Por Alé Julián Sosa, Especial para Jornada
Nunca tanto como hoy considero oportuno asumir uno de los aspectos de mi dualidad. Se trata de esa enojosa tendencia al abatimiento; enojosa para mis demás —esto en lugar de «los demás», ya que todos y cada uno de los que me rodean son en alguna medida míos, como yo soy de ellos—. Las más de las veces, he logrado desencajar a mi amada Johana, a uno que otro amigo entrañable y a mi madre, ¡mi santa madre! ¡¿Qué no me habrán dicho mis demás?!
Así las cosas, ocurre algo característico que es muy procedente poner de relieve. Yo, si bien llego a ensombrecerme a veces, soy de inmediato inmunológico si llego a notar la angustia en el otro. Como por inspiración, recuerdo a Pablo: «Estamos atribulados en todo, mas no angustiados; en apuros, mas no desesperados; perseguidos, mas no desamparados; derribados, pero no destruidos». Y, por lo mismo, recuerdo a Bonifacio Palacios, a nuestro amado Almafuerte: «Avanti, ¡più avanti!, ¡molto più avanti!, ¡molto più avanti ancora!».
Así me sentía yo hace algunos días cuando hablaba con mi nuevo amigo. Ocurre que se encuentra como desolado por la actual condición del periodismo; siente, como llegó a decirme sin miramientos, que «ha muerto». ¡Muerto! Y es como si a mí me viviera algo. Siempre, al son de la palabra «muerte», un inquieto rescoldo de mi alma se agita hasta lo imposible, se enardece nuevamente y quiere derramarse de su envase. ¡Y es que se rebasa!
Tuve que tragarme sus palabras como quien bebe el trago peor, y permanecí largos minutos procurando catarlo adecuadamente (siquiera al más abyecto veneno hay que negarle el gusto, en ello reside la gloria del que permanece). ¿Había sentido yo algo de sorna en sus palabras? ¡Claro! ¿Veía acaso una lágrima en la palabra «muerto»? ¡¿Y cómo no verla?! Al decirlo, sus ojos se posaban en alguna negrura, y como que se iba yendo en la palabra; mi amigo, ¡dulce hombre!, se iba como dejando, y ya se iba; como escupiéndose, se exiliaba.
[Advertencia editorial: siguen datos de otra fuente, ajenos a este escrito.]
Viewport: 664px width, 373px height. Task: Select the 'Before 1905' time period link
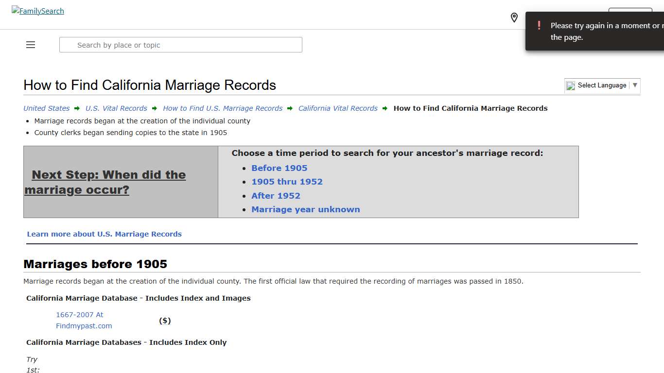pos(279,168)
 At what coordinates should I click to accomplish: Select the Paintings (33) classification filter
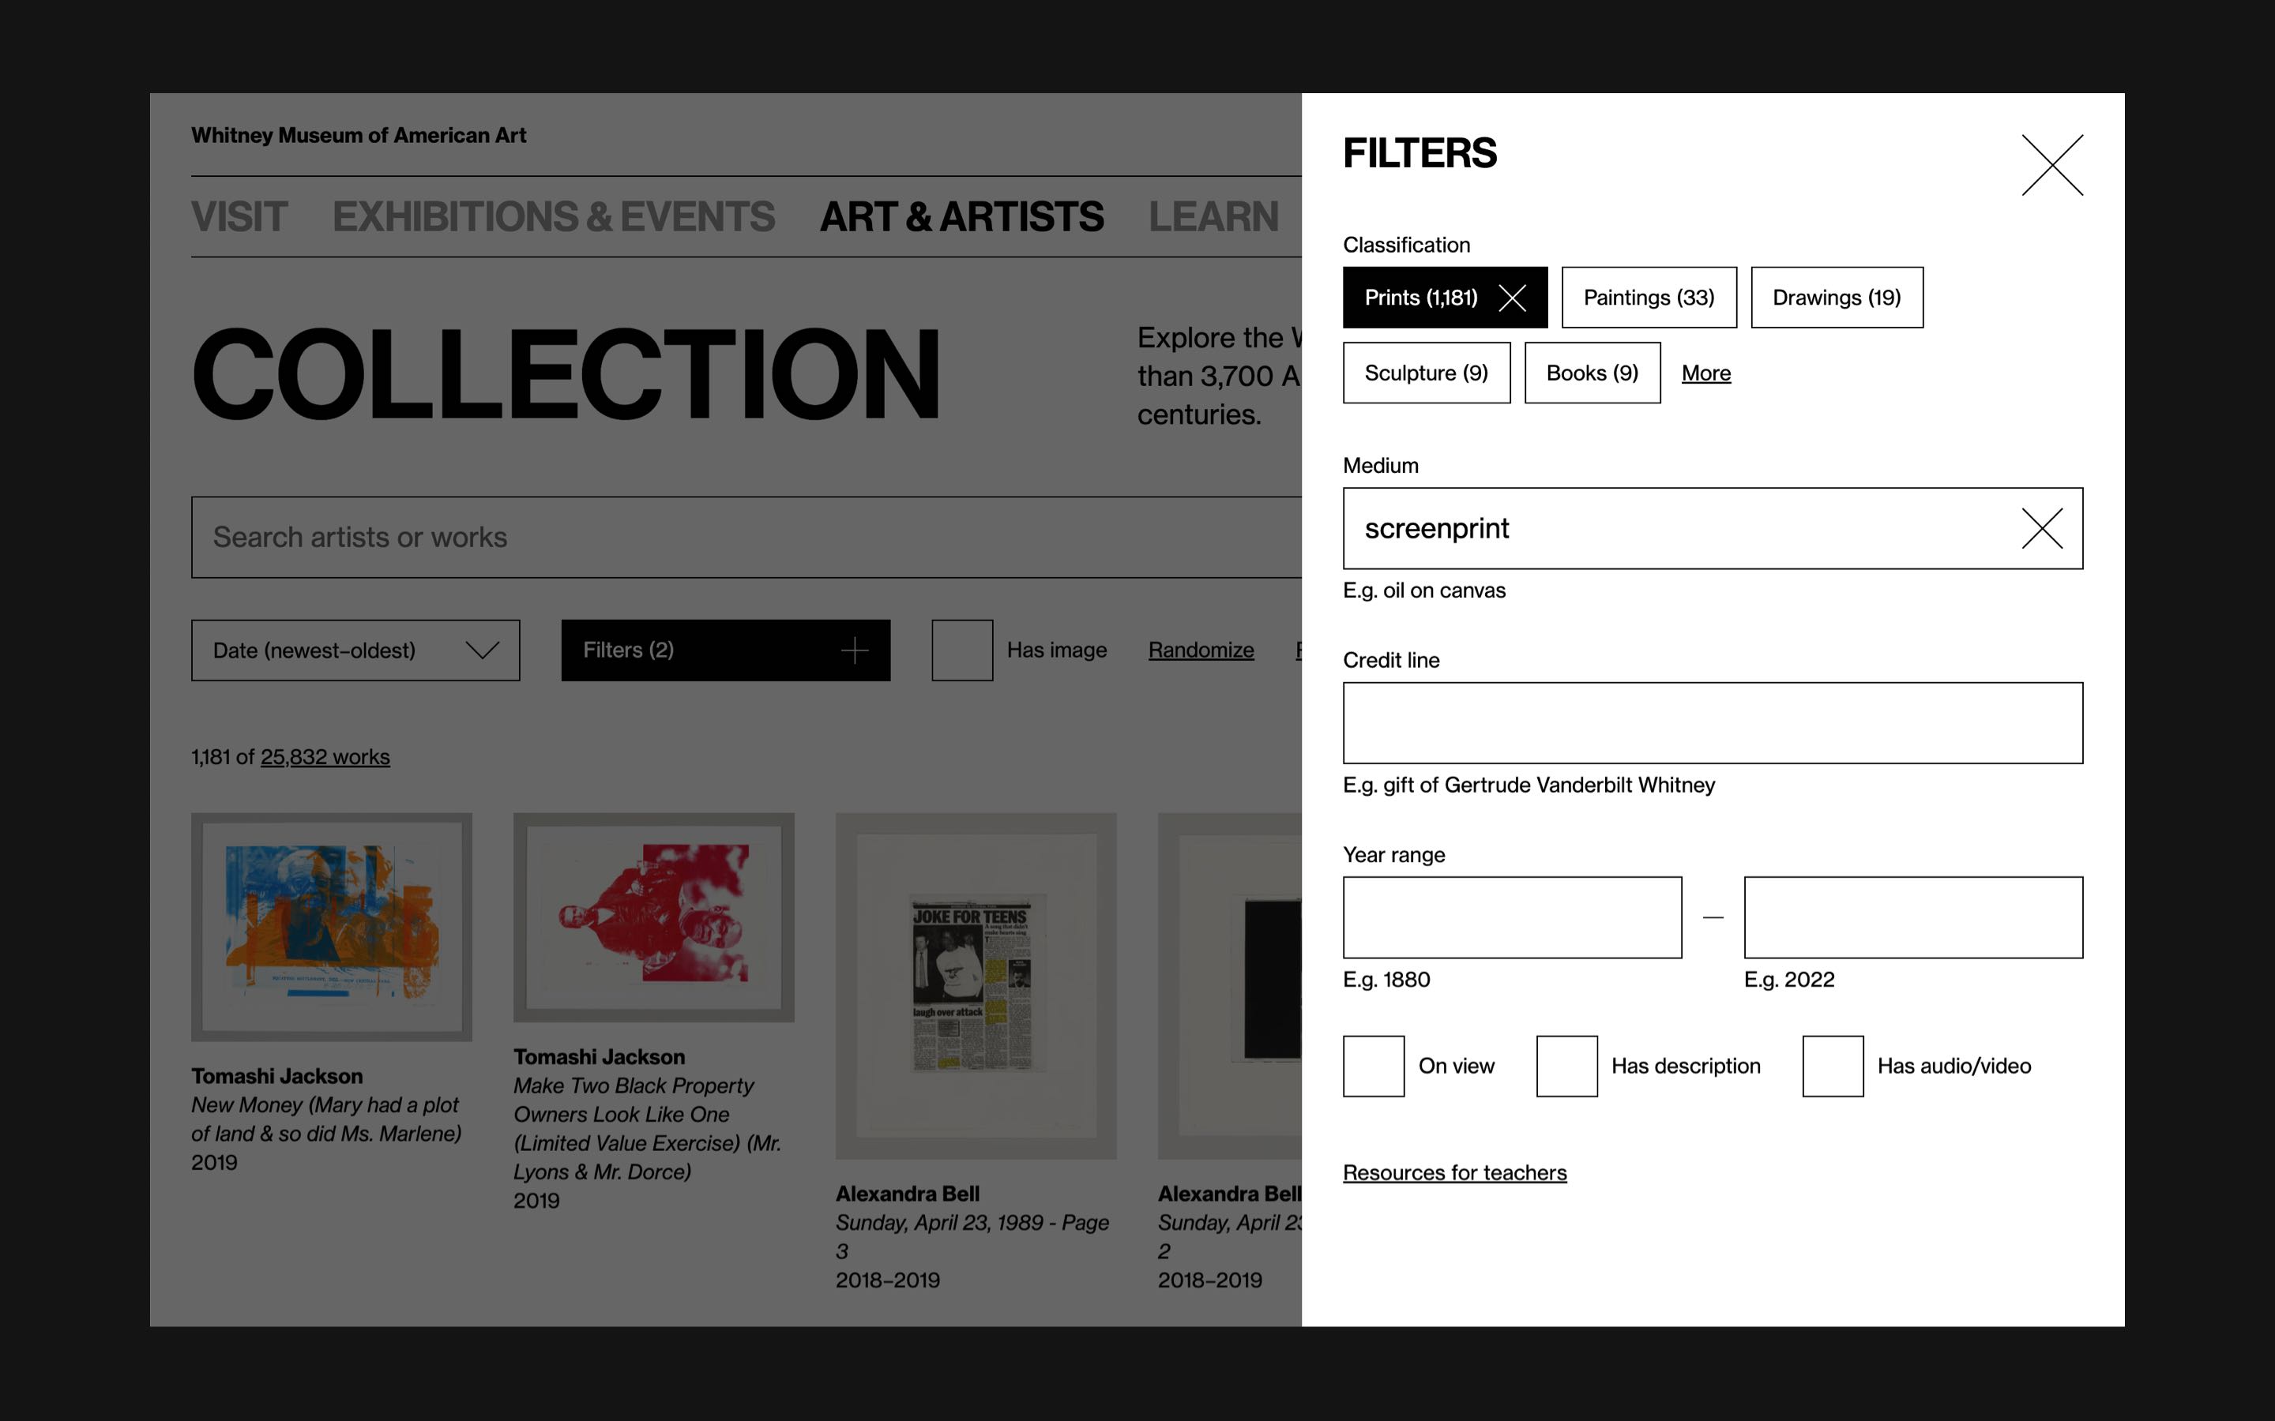[1649, 298]
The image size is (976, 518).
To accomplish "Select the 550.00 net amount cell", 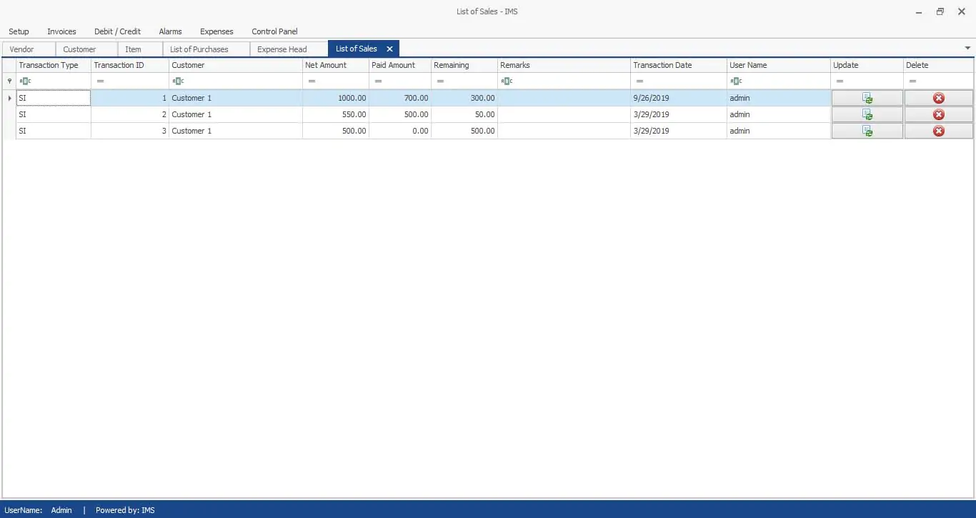I will pos(336,114).
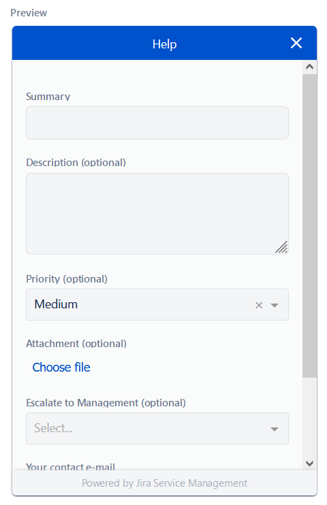The width and height of the screenshot is (327, 505).
Task: Click the description resize handle
Action: point(281,247)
Luego, llegó el momento de llevarme hasta mi casa, ocasión que tomé provocadora como para, ¡ahora sí!, escupirme yo hacia él, pero amorosamente; darme por entero, sin estratagemas. Fijé mis ojos en los suyos y procuré clavarle algo de mi vida, esa vida quizá algo sinuosa, contradictoria, que en sí por temporadas desfallece, pero que no tolera jamás ver menguada la de sus semejantes: porque la reflejan. Mis semejantes, digo, me reflejan. ¡¿Cómo se refleja el solo?!
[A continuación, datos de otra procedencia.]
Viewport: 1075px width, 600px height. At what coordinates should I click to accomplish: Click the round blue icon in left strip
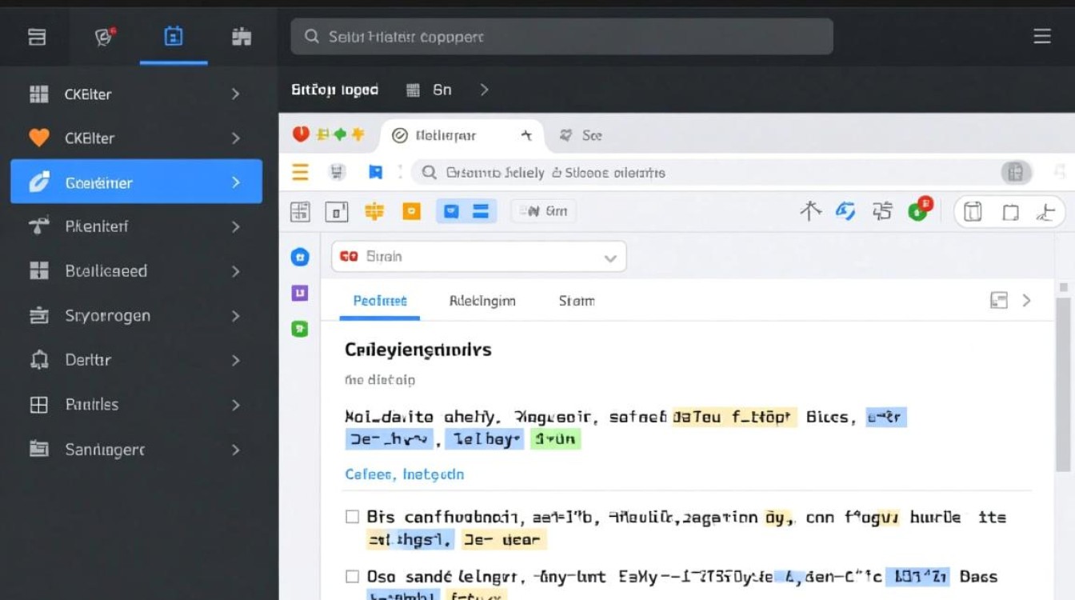(299, 257)
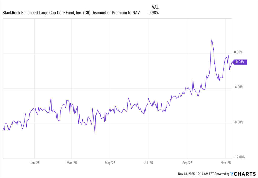Click the lowest dip of the purple line
The image size is (258, 178).
tap(95, 133)
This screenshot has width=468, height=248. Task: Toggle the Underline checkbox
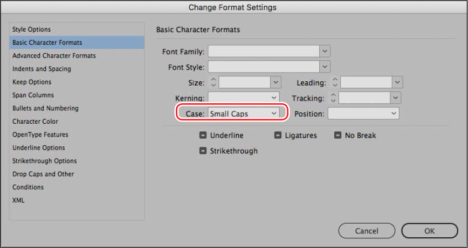[x=203, y=136]
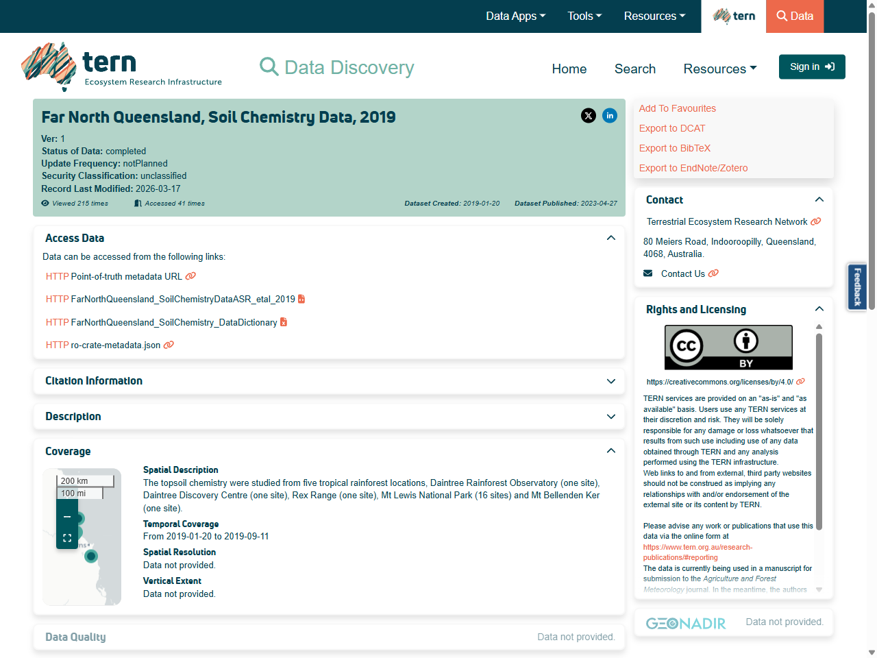The image size is (877, 658).
Task: Share the dataset on X
Action: (589, 116)
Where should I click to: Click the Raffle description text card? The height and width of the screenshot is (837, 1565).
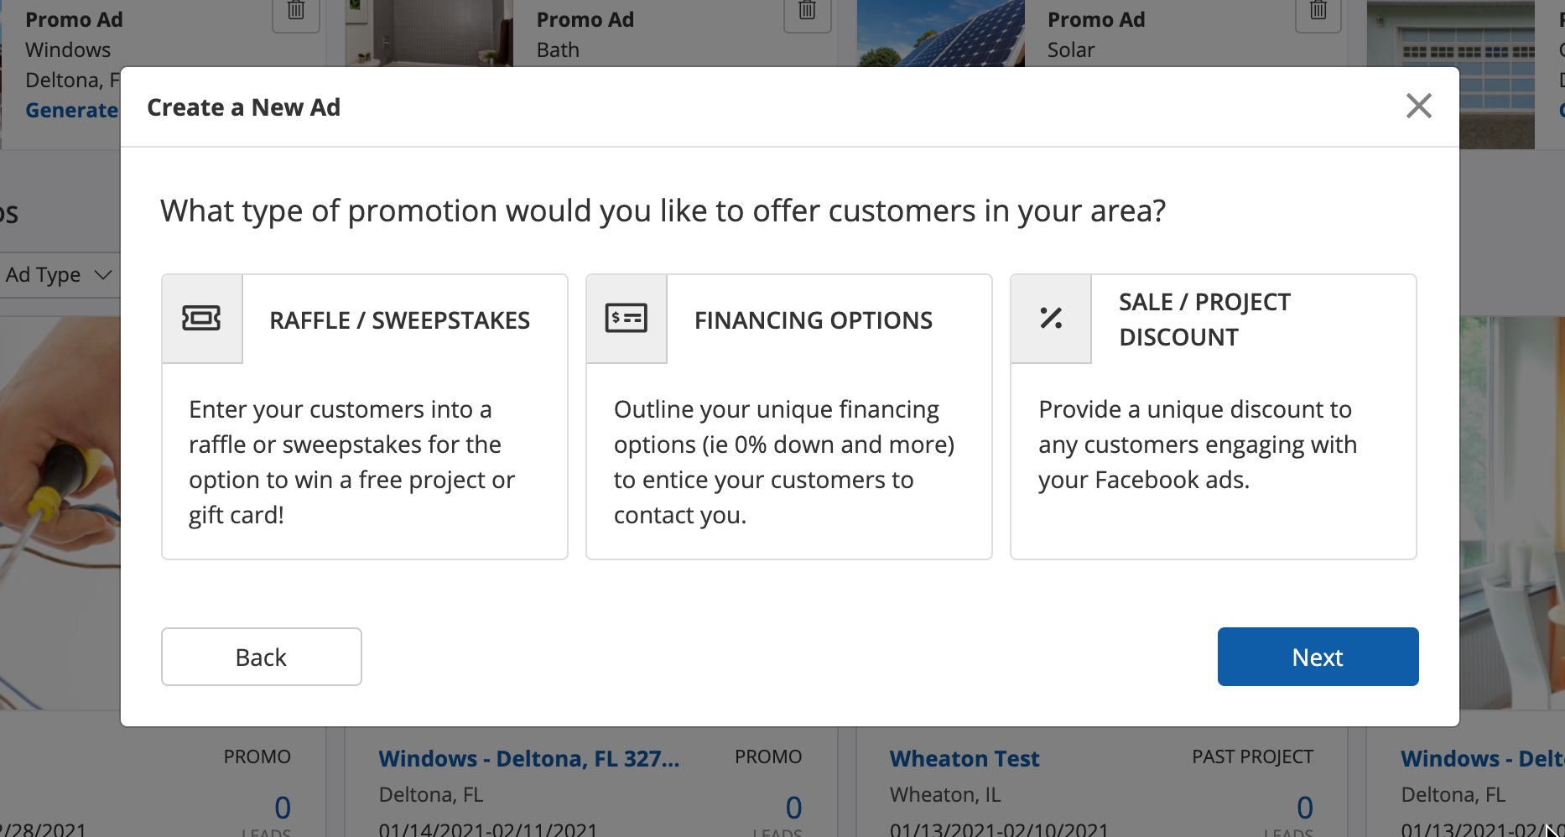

Tuve que aclararle que lo mío no se trató de un acto de embriaguez (porque habíamos bebido), que ese estado acaso muy intempestivo, vehemente y obstinado, no era más que la expresión de un sentimiento amoroso, lleno de una pujanza inevitable. ¡No se puede tolerar que a uno lo maten viviendo y menos todavía puede uno matarse sin dar batalla, batalla contra sí mismo hasta vencerse y salir doblemente vivo! ¿Cómo cantaban los gladiadores romanos antes de la batalla? ¿Ave, Caesar, morituri te salutant? ¡Así es! ¡Los que morirán te saludan, César! ¡Pero quien aún vocea es que no ha muerto! ¡Y por eso! ¡Por eso que prestamos batalla!
Avanti, amigo mío, ¡hacia adelante! Todos los que se crean ya muertos, despejen de sus ojos la pesada bruma que no es más que una bagatela, un artificio del destino. ¡No se crean el destino y avancen! ¡Avancen, que no estamos muertos todavía; que la muerte no es amiga del valor!
Al llegar a casa, me adormí con el arrullo de Almafuerte; con su canto viril y potente, con su garganta de oro y de fe:
«Obsesión casi asnal, para ser fuerte,
nada más necesita la criatura.
Y en cualquier infeliz se me figura
que se rompen las garras de la suerte…
¡Todos los incurables tienen cura
cinco segundos antes de la muerte!».